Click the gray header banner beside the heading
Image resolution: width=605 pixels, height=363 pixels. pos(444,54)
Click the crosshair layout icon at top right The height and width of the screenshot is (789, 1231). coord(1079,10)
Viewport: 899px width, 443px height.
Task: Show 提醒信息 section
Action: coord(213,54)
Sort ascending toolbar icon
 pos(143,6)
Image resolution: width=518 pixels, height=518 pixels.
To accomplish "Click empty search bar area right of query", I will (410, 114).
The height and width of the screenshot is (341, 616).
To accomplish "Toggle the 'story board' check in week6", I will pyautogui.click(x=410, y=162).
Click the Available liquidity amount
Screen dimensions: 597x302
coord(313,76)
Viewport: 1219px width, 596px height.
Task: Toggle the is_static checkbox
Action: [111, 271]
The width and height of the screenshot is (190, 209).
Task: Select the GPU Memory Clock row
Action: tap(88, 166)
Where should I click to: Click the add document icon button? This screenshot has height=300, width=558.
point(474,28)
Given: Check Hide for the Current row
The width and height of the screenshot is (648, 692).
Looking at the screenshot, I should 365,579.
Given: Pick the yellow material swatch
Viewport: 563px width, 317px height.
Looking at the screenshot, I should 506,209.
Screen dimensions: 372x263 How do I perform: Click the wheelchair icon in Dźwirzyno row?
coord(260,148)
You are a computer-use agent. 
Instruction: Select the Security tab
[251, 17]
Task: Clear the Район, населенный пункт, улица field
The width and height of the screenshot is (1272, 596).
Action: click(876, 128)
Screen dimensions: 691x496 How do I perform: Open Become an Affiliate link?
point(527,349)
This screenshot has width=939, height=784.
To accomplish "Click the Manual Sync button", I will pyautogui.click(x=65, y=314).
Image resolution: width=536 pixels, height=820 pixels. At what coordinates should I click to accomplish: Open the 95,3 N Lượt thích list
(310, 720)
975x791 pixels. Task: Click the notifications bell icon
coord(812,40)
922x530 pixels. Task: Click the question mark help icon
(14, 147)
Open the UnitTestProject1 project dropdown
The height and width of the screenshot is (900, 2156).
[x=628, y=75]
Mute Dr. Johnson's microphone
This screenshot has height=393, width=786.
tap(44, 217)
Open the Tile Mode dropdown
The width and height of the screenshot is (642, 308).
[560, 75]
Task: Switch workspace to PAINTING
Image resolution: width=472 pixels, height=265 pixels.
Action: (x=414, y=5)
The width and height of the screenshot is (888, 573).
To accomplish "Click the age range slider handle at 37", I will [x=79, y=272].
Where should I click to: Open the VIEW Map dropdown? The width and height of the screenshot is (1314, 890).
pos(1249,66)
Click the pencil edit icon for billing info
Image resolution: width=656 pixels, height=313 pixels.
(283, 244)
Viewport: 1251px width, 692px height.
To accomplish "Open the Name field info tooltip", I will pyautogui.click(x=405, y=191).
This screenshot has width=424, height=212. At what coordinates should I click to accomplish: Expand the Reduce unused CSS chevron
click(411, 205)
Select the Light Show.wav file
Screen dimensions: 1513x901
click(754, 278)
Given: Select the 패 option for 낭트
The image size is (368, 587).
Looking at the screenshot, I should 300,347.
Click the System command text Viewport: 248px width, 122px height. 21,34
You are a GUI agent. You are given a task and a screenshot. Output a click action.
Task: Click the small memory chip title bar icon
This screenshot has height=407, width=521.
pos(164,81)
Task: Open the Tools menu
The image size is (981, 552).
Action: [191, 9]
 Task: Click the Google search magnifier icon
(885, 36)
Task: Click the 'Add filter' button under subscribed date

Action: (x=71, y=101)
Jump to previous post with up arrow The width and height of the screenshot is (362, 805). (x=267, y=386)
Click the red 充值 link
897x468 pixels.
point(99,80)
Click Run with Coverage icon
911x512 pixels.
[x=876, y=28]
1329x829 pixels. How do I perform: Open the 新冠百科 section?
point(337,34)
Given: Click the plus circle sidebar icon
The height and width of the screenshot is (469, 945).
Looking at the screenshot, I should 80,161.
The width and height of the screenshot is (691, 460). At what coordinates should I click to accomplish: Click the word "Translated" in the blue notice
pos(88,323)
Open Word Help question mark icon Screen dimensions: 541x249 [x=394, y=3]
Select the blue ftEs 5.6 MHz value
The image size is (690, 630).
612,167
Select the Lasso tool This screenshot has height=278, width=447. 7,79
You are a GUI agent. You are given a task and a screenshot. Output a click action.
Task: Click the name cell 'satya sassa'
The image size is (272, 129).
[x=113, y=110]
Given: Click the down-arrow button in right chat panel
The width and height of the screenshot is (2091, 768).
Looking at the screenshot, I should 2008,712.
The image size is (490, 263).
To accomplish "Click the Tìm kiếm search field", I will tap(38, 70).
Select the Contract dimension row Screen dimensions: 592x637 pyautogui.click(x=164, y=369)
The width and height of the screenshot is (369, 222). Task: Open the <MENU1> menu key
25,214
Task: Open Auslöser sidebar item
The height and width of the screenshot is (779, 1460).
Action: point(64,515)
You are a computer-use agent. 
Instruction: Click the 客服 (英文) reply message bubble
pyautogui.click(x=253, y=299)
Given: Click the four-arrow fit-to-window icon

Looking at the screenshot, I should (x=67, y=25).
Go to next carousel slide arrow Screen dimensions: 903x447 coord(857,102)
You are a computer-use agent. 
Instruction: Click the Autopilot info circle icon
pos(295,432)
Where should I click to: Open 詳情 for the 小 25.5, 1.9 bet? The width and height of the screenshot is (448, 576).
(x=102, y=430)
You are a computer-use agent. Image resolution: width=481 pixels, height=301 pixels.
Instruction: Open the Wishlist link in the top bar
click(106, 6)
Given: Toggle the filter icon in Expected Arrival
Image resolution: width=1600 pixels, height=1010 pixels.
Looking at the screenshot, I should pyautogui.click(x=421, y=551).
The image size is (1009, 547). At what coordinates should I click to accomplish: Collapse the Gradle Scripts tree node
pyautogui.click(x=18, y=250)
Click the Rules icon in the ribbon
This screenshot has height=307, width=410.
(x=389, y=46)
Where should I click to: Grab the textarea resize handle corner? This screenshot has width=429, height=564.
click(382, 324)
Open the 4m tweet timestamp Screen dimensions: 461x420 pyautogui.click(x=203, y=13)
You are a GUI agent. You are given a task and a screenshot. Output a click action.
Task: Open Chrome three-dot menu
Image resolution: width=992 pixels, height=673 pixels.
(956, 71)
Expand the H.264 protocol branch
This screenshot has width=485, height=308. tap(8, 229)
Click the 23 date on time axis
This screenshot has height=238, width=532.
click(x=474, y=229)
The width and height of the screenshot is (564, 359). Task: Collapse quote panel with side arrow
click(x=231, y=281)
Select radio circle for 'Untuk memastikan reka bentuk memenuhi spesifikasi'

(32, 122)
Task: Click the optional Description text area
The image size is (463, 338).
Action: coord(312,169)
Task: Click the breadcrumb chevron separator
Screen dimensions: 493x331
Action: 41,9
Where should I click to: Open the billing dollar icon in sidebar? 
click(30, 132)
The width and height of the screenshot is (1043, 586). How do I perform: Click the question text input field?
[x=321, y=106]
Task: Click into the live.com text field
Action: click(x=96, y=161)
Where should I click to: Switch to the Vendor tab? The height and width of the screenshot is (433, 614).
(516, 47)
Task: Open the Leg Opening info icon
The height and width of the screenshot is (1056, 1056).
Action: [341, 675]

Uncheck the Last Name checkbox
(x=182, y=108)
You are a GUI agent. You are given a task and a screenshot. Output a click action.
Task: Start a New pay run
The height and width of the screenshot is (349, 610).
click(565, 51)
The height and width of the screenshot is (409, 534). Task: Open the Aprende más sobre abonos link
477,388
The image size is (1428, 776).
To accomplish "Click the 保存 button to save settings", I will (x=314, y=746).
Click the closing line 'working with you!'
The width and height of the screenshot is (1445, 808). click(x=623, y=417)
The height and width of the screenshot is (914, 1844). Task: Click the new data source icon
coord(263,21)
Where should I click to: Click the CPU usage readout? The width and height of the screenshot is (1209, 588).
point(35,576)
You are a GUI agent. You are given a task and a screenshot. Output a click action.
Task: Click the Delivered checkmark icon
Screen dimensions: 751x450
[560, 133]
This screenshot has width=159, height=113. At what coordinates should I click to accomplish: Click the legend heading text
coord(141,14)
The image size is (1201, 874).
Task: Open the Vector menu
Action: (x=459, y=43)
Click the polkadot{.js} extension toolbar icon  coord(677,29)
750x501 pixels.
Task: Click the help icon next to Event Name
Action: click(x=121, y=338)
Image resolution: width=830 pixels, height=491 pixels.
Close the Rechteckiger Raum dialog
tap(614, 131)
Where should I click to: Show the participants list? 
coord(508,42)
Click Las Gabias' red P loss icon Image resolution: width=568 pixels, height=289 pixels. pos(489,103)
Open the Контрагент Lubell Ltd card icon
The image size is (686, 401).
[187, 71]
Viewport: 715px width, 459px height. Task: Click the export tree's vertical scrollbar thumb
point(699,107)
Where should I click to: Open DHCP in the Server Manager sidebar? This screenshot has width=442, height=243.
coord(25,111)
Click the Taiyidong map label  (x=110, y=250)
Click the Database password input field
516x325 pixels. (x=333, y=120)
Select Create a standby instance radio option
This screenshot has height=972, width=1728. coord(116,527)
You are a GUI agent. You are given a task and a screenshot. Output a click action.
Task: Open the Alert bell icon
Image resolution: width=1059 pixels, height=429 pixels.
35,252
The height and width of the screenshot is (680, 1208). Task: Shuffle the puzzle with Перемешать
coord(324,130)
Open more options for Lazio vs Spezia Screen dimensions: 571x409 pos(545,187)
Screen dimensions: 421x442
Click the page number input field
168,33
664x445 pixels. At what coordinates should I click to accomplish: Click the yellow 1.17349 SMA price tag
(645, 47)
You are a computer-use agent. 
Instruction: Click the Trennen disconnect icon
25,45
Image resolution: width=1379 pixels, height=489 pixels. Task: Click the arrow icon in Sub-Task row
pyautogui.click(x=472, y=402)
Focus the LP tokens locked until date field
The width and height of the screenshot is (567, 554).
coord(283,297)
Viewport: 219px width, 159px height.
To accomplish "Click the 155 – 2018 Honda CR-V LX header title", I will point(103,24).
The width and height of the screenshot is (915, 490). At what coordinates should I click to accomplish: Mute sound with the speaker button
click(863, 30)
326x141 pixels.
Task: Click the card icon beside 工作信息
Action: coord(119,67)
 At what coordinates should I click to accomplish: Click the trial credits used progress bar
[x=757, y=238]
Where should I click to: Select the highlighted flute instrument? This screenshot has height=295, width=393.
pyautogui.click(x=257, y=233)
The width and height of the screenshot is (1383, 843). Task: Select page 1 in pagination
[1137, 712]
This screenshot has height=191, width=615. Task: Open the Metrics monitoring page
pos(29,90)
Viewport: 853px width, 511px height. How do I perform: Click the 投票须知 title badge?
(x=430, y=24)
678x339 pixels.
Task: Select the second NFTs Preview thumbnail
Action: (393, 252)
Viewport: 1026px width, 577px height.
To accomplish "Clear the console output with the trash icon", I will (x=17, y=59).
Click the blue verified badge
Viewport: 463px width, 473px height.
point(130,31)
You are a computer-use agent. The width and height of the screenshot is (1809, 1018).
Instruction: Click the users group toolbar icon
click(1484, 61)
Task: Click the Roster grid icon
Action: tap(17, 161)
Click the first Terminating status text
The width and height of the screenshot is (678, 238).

• • • • •

▶ **Work instructions**: Rewrite the lines above, requests included, from the line with "Go to next carousel" to the line with "(x=102, y=430)", shifting every coordinate in the answers up by 136.

▶ **Exercise answer**:
Go to next carousel slide arrow Screen dimensions: 903x447 coord(993,238)
You are a computer-use agent. 
Instruction: Click the Autopilot info circle icon
pos(431,568)
Where should I click to: Open 詳情 for the 小 25.5, 1.9 bet? The width and height of the screenshot is (448, 576).
(x=238, y=566)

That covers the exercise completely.